Collection entries
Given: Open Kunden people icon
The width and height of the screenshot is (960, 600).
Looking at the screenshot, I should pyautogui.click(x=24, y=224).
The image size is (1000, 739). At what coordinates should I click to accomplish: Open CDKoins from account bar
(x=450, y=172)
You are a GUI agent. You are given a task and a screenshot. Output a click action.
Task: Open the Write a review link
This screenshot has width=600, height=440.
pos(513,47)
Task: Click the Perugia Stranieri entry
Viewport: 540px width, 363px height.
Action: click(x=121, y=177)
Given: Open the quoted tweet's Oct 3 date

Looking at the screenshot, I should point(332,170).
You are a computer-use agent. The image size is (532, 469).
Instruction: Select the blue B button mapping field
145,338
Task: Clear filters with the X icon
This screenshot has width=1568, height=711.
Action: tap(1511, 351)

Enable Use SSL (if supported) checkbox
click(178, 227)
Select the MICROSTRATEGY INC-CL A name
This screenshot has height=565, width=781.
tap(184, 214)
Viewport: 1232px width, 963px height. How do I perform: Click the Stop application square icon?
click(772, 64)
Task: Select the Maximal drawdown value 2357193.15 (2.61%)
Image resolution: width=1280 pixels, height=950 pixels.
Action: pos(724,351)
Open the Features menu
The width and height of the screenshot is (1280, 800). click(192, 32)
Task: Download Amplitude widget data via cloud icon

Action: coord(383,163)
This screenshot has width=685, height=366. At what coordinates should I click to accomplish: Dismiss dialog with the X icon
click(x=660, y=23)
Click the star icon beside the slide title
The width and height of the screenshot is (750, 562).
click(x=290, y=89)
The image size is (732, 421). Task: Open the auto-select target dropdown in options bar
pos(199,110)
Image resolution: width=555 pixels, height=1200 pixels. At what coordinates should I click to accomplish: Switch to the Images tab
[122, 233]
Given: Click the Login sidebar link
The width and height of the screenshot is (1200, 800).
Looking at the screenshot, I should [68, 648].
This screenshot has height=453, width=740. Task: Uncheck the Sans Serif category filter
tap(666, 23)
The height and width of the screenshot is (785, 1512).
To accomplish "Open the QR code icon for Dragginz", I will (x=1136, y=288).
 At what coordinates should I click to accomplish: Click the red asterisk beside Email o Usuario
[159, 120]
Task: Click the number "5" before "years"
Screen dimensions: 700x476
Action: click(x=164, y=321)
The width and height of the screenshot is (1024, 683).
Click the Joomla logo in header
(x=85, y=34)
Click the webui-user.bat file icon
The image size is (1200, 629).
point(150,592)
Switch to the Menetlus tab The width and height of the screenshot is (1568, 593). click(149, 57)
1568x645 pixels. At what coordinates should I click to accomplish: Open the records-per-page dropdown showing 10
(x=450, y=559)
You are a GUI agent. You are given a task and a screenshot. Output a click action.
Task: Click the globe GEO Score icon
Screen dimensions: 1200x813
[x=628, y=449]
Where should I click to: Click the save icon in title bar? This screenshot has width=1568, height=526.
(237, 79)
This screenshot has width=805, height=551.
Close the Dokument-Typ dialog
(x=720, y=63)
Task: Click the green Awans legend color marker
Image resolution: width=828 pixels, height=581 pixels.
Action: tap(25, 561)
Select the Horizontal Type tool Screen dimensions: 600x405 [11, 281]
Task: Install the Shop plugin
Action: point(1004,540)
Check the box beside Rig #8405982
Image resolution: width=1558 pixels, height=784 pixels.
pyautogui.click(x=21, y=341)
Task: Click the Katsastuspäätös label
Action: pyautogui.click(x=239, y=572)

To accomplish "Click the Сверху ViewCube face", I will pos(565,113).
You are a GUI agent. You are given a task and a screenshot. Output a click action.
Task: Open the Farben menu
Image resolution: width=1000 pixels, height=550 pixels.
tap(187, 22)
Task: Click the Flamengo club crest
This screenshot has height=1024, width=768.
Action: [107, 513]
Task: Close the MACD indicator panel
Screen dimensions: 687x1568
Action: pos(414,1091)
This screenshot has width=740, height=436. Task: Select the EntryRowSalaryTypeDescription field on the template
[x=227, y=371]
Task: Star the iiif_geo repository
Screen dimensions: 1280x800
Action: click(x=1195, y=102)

### TRY IT
Going through the data above, count the lines where the string "link" appears, and answer with only that number.

### EXPECTED OUTPUT
2